Understanding Lifecycle
BioFile has three states:
UNINITIALIZED: The PythonBioFileobject exists, but the file handle is not open, and no Java resources are allocated.OPEN: The file is open and the Java reader is initialized. You can read data and metadata.SUSPENDED: The file handle is released but the Java reader and all parsed metadata remain in memory. You cannot read data, but you can still access metadata. Re-opening the file from this state is fast.
---
title: BioFile Lifecycle
---
stateDiagram-v2
direction LR
[*] --> UNINITIALIZED : <code>\_\_init__()</code>
UNINITIALIZED --> OPEN : <code>open()</code>
OPEN --> SUSPENDED : <code>close()</code>
SUSPENDED --> OPEN : <code>open()</code>
OPEN --> UNINITIALIZED : <code>destroy()</code>
SUSPENDED --> UNINITIALIZED : <code>destroy()</code>
| Transition | What happens |
|---|---|
__init__() |
Creates the BioFile object but does not open the file or initialize the reader. |
open() (first call) |
Full initialization — format detection, header parsing (setId in Java). Slow. |
close() |
Releases the OS file handle but keeps all parsed state in memory. |
open() (after close()) |
Just reopens the file handle (reopenFile in Java). Fast. |
destroy() / __exit__() |
Full teardown — Java reader and all cached state released. |
close() is lightweight: metadata (via core_metadata(), len(),
etc.) remains accessible while the file handle is released. This is
useful when you want to avoid holding file descriptors open but plan to
read more data later.
Context manager vs explicit close
The context manager (with) calls destroy() on exit — full cleanup.

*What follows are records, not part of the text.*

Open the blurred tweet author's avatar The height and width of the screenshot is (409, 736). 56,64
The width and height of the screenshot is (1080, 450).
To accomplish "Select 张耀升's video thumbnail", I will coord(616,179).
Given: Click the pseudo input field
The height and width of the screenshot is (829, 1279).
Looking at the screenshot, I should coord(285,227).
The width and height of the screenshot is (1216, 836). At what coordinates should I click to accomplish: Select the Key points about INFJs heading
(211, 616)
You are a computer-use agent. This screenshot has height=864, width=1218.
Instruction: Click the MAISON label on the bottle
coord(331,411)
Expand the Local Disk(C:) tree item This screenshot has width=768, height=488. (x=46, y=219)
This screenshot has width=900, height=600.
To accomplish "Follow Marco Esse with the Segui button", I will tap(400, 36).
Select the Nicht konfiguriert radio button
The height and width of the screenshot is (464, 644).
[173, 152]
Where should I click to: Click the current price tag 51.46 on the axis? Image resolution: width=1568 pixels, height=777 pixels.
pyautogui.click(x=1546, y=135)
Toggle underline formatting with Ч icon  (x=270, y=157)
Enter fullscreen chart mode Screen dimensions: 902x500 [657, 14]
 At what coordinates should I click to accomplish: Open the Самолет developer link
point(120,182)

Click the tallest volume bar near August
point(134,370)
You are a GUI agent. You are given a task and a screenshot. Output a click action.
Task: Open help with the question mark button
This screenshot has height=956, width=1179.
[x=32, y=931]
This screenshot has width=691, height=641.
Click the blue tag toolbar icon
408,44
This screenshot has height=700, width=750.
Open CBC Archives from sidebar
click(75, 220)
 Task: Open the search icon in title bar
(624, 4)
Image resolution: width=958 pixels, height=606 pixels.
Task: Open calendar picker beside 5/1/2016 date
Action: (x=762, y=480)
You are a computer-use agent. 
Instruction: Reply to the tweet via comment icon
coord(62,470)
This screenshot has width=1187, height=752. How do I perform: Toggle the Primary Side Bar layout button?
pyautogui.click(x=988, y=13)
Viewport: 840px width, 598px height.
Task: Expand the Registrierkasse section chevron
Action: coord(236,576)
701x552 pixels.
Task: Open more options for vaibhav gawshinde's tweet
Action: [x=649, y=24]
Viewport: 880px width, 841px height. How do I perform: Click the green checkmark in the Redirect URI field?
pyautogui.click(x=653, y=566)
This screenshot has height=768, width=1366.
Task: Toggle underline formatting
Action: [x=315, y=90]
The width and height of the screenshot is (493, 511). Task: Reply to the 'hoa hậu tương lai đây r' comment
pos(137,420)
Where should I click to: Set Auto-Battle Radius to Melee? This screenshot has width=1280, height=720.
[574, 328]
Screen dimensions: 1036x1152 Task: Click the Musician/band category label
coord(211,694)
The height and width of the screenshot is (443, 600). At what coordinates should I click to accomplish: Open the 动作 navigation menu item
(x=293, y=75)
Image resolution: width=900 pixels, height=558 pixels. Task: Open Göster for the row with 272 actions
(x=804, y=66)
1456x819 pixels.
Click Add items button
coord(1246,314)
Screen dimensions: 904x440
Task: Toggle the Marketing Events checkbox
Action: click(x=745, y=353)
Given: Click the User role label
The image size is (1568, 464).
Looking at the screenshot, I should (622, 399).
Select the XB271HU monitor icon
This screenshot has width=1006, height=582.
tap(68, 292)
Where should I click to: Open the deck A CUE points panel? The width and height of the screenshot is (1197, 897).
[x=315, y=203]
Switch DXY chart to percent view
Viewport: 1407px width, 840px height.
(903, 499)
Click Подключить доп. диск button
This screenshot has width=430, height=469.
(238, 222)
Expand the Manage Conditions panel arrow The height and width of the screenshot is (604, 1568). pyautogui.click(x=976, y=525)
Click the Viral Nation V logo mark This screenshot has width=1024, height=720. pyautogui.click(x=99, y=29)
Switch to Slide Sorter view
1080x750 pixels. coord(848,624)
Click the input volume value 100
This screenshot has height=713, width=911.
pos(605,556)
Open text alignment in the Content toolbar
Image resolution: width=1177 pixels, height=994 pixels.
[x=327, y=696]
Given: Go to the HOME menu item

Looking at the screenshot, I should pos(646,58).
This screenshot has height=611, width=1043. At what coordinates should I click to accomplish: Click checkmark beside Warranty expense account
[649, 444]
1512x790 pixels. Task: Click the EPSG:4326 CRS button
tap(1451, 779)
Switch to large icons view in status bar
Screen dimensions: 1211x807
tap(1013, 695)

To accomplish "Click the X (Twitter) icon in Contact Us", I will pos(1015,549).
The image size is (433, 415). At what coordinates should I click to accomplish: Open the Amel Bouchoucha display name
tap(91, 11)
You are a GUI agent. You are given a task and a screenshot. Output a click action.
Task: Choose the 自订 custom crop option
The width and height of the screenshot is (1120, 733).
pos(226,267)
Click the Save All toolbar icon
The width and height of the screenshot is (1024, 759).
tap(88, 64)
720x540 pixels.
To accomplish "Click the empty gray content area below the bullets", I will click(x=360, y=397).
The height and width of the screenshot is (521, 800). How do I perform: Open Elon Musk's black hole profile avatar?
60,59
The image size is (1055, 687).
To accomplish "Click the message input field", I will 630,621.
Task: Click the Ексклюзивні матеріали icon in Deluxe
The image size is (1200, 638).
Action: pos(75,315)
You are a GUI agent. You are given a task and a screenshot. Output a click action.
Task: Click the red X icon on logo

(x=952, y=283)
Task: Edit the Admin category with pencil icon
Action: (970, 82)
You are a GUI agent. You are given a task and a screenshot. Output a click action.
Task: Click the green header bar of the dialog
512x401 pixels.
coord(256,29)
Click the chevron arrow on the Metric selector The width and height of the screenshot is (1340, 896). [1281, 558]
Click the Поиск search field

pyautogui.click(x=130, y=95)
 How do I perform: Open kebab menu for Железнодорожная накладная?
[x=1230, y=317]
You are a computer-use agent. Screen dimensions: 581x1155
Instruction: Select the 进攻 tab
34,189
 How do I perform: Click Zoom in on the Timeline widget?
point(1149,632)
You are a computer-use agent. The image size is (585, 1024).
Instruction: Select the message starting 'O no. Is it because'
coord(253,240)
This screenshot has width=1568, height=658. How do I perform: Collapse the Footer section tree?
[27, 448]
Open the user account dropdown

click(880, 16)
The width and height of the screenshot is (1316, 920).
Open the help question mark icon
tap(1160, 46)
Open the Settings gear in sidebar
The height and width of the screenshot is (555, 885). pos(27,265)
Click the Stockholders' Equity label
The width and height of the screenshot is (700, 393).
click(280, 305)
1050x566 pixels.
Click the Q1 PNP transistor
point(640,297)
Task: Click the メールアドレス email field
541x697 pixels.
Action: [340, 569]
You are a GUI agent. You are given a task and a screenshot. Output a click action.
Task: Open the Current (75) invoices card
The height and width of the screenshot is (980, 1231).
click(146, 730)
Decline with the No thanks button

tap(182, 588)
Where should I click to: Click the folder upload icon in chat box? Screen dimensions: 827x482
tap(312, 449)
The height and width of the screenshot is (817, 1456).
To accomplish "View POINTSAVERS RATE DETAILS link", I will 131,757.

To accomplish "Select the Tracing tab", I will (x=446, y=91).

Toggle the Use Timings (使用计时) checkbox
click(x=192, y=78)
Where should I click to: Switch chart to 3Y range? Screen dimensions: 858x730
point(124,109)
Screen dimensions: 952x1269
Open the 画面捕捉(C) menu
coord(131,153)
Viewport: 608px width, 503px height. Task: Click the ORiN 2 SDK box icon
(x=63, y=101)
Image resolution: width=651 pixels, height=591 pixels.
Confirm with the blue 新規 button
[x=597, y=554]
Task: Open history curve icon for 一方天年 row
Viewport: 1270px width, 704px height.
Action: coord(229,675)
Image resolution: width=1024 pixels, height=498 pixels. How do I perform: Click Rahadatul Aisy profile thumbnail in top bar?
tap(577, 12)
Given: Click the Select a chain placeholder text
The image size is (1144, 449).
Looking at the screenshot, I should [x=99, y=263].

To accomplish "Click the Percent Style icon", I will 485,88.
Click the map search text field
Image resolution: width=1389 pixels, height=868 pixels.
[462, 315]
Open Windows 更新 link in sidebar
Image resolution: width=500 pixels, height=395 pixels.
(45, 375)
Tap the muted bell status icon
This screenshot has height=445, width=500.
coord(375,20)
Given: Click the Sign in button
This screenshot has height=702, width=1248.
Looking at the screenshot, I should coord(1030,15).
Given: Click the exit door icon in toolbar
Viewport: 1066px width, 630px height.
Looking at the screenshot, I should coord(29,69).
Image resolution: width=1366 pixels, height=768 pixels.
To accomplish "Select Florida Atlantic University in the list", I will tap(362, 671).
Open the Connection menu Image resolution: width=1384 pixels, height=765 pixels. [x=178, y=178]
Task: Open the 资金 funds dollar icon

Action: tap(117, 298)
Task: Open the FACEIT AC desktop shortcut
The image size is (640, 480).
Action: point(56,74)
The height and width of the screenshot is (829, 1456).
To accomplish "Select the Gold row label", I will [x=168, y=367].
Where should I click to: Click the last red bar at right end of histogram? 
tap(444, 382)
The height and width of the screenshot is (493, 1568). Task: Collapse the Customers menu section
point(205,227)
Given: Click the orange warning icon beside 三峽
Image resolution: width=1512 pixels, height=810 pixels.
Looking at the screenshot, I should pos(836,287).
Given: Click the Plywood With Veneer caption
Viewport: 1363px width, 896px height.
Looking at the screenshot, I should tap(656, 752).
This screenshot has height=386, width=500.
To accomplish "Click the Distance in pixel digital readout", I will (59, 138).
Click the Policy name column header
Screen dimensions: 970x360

If you want the fast-reopen behavior, use explicit open() / close()
calls instead.
Memoization
Memoization speeds up future calls to open(), from an uninitialized
state, even across different Python sessions.
The memoize parameter controls whether the
initialized reader state is cached to a .bfmemo file on disk. This can
improve performance for the UNINITIALIZED → OPEN transition (i.e., when the
java reader is fully initialized from scratch) for subsequent reads of the
same file in a new Python session, or after destroy() has been called.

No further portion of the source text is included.